In the new report, the TJN strongly condemned the United Kingdom and its network of “satellite jurisdictions,” including the VI, suggesting they bear the lion’s share of responsibility for undermining the global corporate tax system.
“The hypocrisy revealed by the Corporate Tax Haven Index is sickening,” said Alex Cobham, chief executive at the TJN. “A handful of the richest countries have waged a world tax war so corrosive they’ve broken down the global corporate tax system beyond repair.”
According to the report, the UK with its corporate tax haven network is the world’s greatest enabler of corporate tax avoidance and “has singlehandedly done the most to break down the global corporate tax system, accounting for over a third of the world’s corporate tax avoidance risks.”
The report adds, “That’s four times more than the next greatest contributor of corporate tax avoidance risks, the Netherlands, which accounts for less than seven percent.”
Bermuda and the Cayman Islands, which like the VI are UK overseas territories, appeared at number two and three, respectively. While the UK ranks 13th on the index, its territories dominate the index, while the Netherlands and Switzerland round out the top five.
Nearly $6 trillion, or 14 percent, of foreign direct investment reported by the International Monetary Fund is facilitated through the UK network, where the lowest available corporate tax rates averaged 1.73 percent, according to the report.
VI response
On Monday, Elise Donovan, chief executive officer of BVI Finance, responded to the index, claiming the TJN “specifically cherry-picked the criteria they examined in order to paint a negative picture of the BVI.”
She countered by citing the 2017 Capital Economics report, which claimed that the VI mediates $1.5 trillion of investment globally and that companies based here contribute approximately $15 billion in tax annually to governments around the world.
A ‘double blow’
The index found that 10 jurisdictions are responsible for over half of the world’s corporate tax avoidance risks, representing two-fifths of global foreign direct investment reported by the IMF. The lowest available corporate tax rates in these jurisdictions averaged 0.54 percent.
“The top 10 jurisdictions have dealt the global corporate tax system a devastating double blow,” the report read. “The colossal scale at which the jurisdictions have enabled corporate tax avoidance risks to woo multinational corporations has made countries’ statutory corporate tax rates meaningless.”
That, in turn, the report predicted, would cause more tax revenue to drain away from across the globe as the jurisdictions engaged in a “race to the bottom.”
“These countries have aggressively undermined the ability of governments across the world to meaningfully tax multinational corporations,” the report stated, adding that an estimated $500 billion in corporate tax is dodged each year by multinational corporations — “enough to pay the UN’s underfunded humanitarian aid budget 20 times over every year.”
Pushing back
Ms.
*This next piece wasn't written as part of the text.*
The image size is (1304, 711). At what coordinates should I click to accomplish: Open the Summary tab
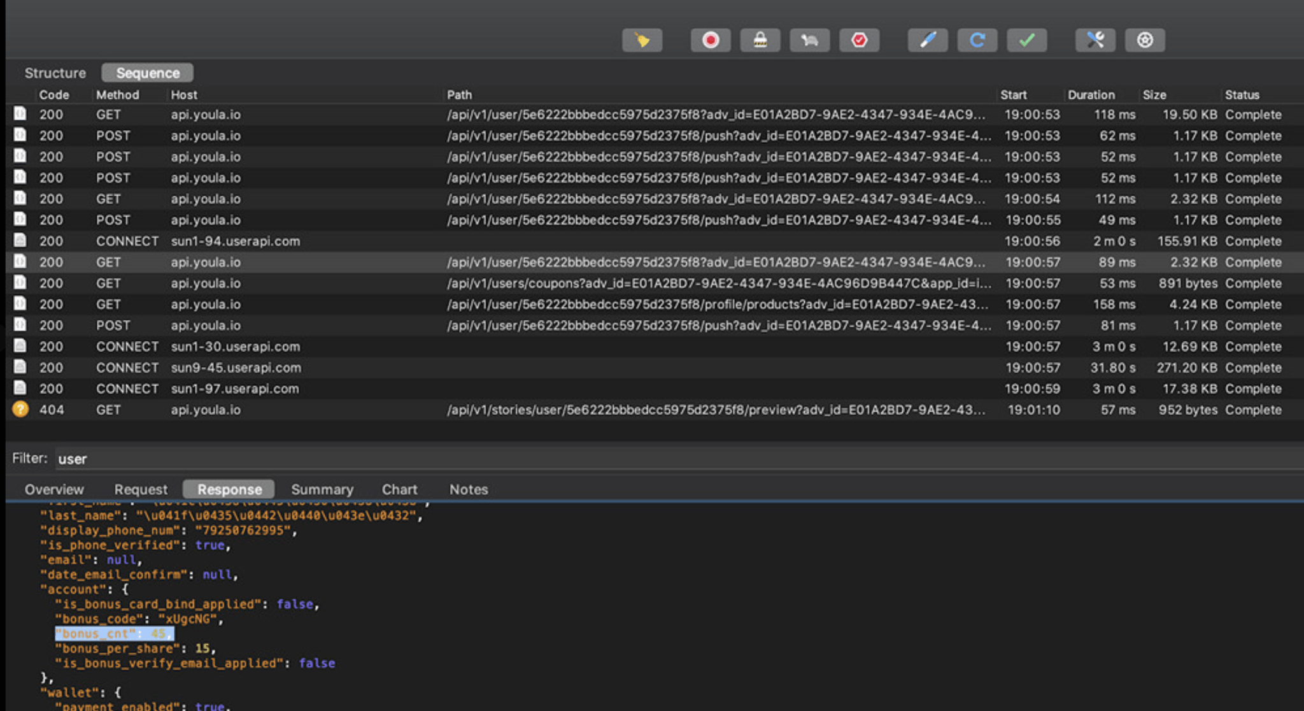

Donovan, however, said that the VI adds, rather than drains, value from the global economy and is working to fight tax evasion.
“We have worked closely with the UK and numerous international bodies over many years to tackle tax evasion, meeting and often exceeding global standards and maintaining our position at the forefront of innovation in the fight against financial crime,” she said.
The index, according to the organisation, was the first-ever study of its size and scope, and it ranked each jurisdiction based on the degree to which it enables corporate tax avoidance, combining the score with the scale of corporate activity in the country to determine its final rank on the scale.
The TJN also annually publishes the Financial Secrecy Index, which ranks jurisdictions according to secrecy and the scale of their offshore financial activities. The VI appeared in 16th place on that index for 2018.
The TJN is an international organisation launched in 2003 and registered in the UK, claiming to be “dedicated to high-level research, analysis and advocacy in the area of international tax and financial regulation.”